RAW RECORDS:
__________________________________________________
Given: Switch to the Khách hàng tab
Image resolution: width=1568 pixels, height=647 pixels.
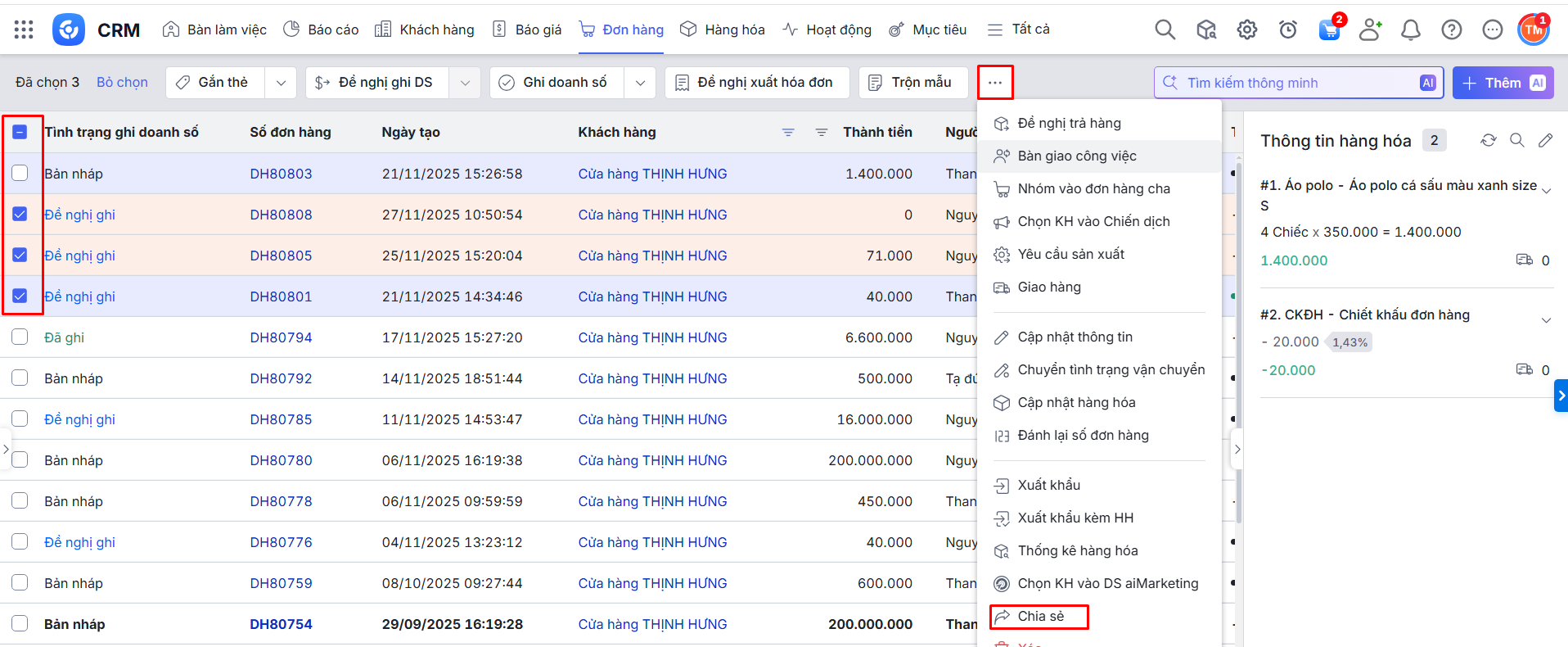Looking at the screenshot, I should click(425, 29).
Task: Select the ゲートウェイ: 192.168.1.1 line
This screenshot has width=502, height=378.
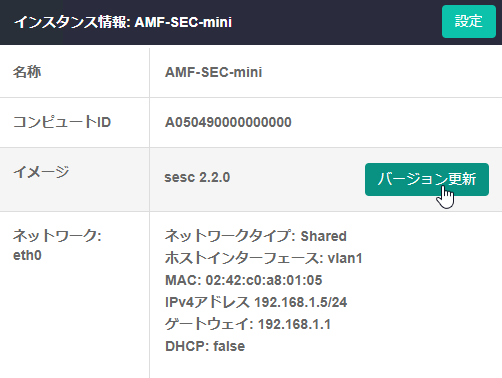Action: (x=248, y=324)
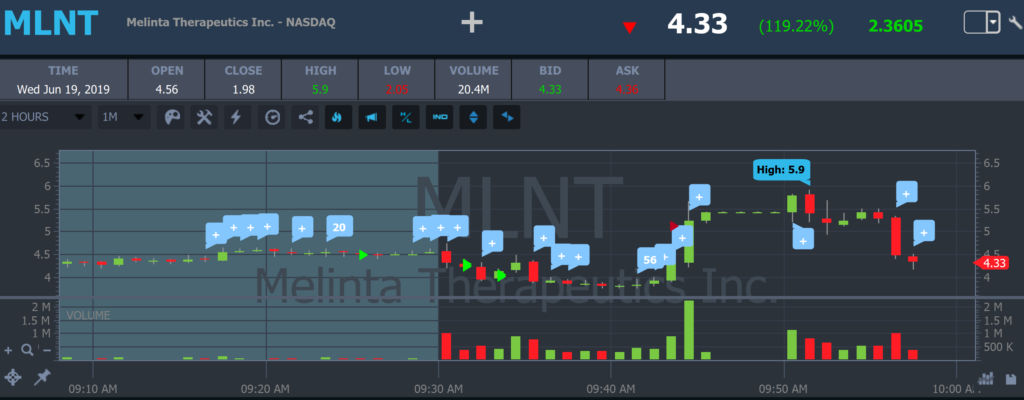Viewport: 1024px width, 400px height.
Task: Click the move/pan crosshair icon at bottom left
Action: pos(13,377)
__________________________________________________
GIVEN PROBLEM: Copy every one of the items above word for word, leaving out the pictures.

WRITTEN ANSWER:
Given: Switch to the Khách hàng tab
Image resolution: width=1568 pixels, height=647 pixels.
Looking at the screenshot, I should click(425, 29).
Task: Select the ゲートウェイ: 192.168.1.1 line
This screenshot has width=502, height=378.
Action: (x=248, y=324)
Viewport: 1024px width, 400px height.
Task: Click the move/pan crosshair icon at bottom left
Action: pos(13,377)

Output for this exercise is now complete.